Belafonte hizo historia del show business en los cincuenta, cuando derribó todas las barreras raciales para encaramarse a lo más alto del negocio como el “rey del calypso”. Hijo de inmigrantes antillanos crecido en la esquina más pobre del barrio de Harlem, partió de la música de sus raíces para conquistar al público con una voz sedosa e irresistible, con canciones que fueron enormes éxitos, como The Banana Boat Song (y su inconfundible y evocador grito, “Day-O! Daaaaay-O!”, que incluía el álbum Calypso, de 1956), Matilda o Island in the Sun, titulada como la película en la que compartió cartel en 1957 con Joan Fontaine, una vez que la ley despenalizó las relaciones interraciales en la pantalla.
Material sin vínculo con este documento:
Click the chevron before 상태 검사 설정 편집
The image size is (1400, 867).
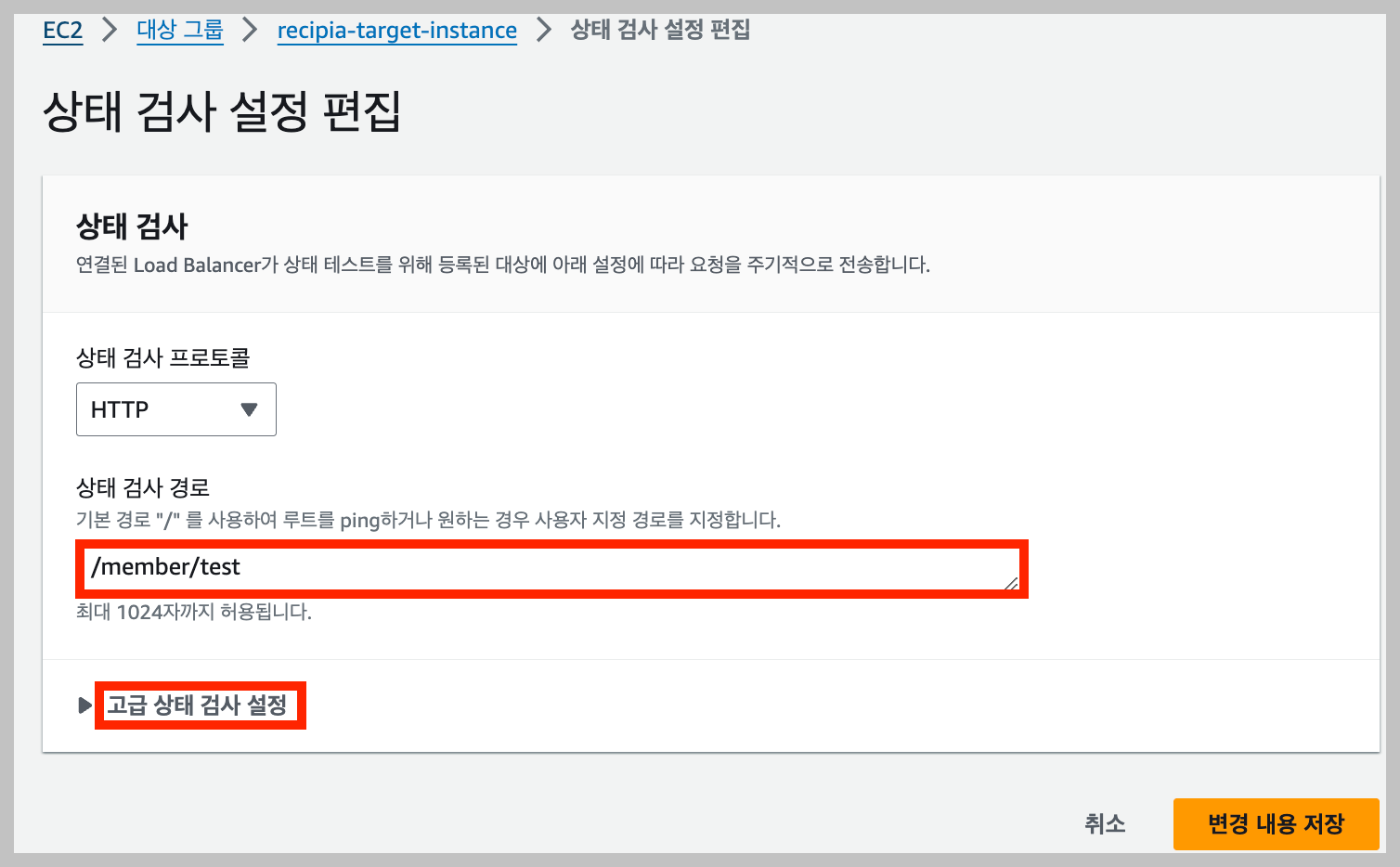[x=542, y=30]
Pocos músicos eran capaces de disputarle entonces su lugar en lo más alto del Olimpo de la fama.
Una vez dentro del sistema, club en el que lo aceptaron gracias a su innegable apostura y a esa imagen de sex symbol sin esfuerzo, cambió el guion que le tenían preparado y empleó todo su capital en cambiar las cosas desde los escenarios, el cine y la televisión. En todos esos ámbitos, se mantuvo siempre fiel a dos de sus máximas. “El papel del arte no es mostrar la vida, sino enseñarnos cómo debería ser esa vida”. Y: “No soy un artista que devino activista, sino un activista que decidió meterse a artista”.
Como parte de ese afán, trabajó estrechamente con el reverendo Martin Luther King Jr., del que fue amigo, por la igualdad de los negros en Estados Unidos en los años sesenta. Y lo hizo con el mismo ahínco con el que se implicó en la lucha contra el apartheid dos décadas después en Sudáfrica.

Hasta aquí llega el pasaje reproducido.